* **Exercise objective**
Tell how many lines in the following entries include the word "computer", giving the figure alone.

(Record extracts begins)

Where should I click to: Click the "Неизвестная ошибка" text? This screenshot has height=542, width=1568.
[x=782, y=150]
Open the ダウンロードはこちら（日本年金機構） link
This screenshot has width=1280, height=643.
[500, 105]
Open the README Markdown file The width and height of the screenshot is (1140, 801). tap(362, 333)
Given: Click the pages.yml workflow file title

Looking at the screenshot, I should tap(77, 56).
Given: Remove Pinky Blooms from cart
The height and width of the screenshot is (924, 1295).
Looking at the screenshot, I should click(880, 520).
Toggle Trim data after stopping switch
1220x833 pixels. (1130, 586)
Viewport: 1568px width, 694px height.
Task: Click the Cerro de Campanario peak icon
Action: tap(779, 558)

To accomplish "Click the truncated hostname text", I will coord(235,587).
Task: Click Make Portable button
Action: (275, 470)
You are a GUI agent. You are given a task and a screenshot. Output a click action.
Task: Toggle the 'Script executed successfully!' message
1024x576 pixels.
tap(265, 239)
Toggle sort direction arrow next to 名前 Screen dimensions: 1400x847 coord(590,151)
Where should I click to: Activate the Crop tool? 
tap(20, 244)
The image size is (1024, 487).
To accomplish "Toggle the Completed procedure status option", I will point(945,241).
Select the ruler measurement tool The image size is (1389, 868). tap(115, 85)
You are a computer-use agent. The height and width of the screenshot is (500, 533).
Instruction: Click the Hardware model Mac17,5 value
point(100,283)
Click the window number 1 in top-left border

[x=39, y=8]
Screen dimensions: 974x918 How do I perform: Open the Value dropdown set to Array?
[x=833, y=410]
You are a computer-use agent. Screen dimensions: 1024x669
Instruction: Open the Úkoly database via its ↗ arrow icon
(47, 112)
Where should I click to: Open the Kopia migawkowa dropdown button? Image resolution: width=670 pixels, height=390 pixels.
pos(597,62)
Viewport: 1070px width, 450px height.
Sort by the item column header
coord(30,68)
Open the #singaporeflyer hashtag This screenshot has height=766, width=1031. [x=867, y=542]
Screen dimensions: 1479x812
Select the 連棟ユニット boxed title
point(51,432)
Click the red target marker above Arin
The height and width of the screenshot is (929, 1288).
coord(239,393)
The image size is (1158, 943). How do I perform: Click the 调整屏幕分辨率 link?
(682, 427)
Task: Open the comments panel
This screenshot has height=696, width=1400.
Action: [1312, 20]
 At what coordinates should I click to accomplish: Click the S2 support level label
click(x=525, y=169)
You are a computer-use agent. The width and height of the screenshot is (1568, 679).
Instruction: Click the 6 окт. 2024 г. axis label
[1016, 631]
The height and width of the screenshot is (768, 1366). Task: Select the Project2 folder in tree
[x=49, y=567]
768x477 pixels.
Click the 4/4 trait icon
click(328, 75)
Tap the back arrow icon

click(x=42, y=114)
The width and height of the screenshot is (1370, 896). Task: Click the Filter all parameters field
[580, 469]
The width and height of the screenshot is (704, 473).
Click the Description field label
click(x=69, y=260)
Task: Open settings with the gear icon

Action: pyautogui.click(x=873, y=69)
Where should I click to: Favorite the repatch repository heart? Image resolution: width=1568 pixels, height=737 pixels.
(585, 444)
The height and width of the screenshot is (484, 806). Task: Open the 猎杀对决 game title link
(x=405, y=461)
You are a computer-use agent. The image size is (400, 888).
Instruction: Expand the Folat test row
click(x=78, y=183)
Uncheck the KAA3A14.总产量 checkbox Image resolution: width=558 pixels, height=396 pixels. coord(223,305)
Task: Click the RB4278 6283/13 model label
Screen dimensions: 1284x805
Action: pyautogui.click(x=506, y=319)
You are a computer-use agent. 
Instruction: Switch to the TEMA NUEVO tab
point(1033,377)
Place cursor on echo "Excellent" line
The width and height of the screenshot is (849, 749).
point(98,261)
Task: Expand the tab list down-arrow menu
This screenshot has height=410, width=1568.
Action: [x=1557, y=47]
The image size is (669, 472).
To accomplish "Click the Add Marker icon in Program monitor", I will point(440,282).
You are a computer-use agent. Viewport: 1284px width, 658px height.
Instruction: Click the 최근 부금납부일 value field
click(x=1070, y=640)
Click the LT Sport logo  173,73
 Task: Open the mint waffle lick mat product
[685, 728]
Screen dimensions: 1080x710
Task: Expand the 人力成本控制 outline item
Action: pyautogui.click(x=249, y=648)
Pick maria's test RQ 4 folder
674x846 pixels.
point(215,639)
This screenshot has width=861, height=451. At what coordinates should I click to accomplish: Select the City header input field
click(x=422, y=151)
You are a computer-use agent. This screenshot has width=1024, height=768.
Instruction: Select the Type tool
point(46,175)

(Record extracts ends)

* **Result**
7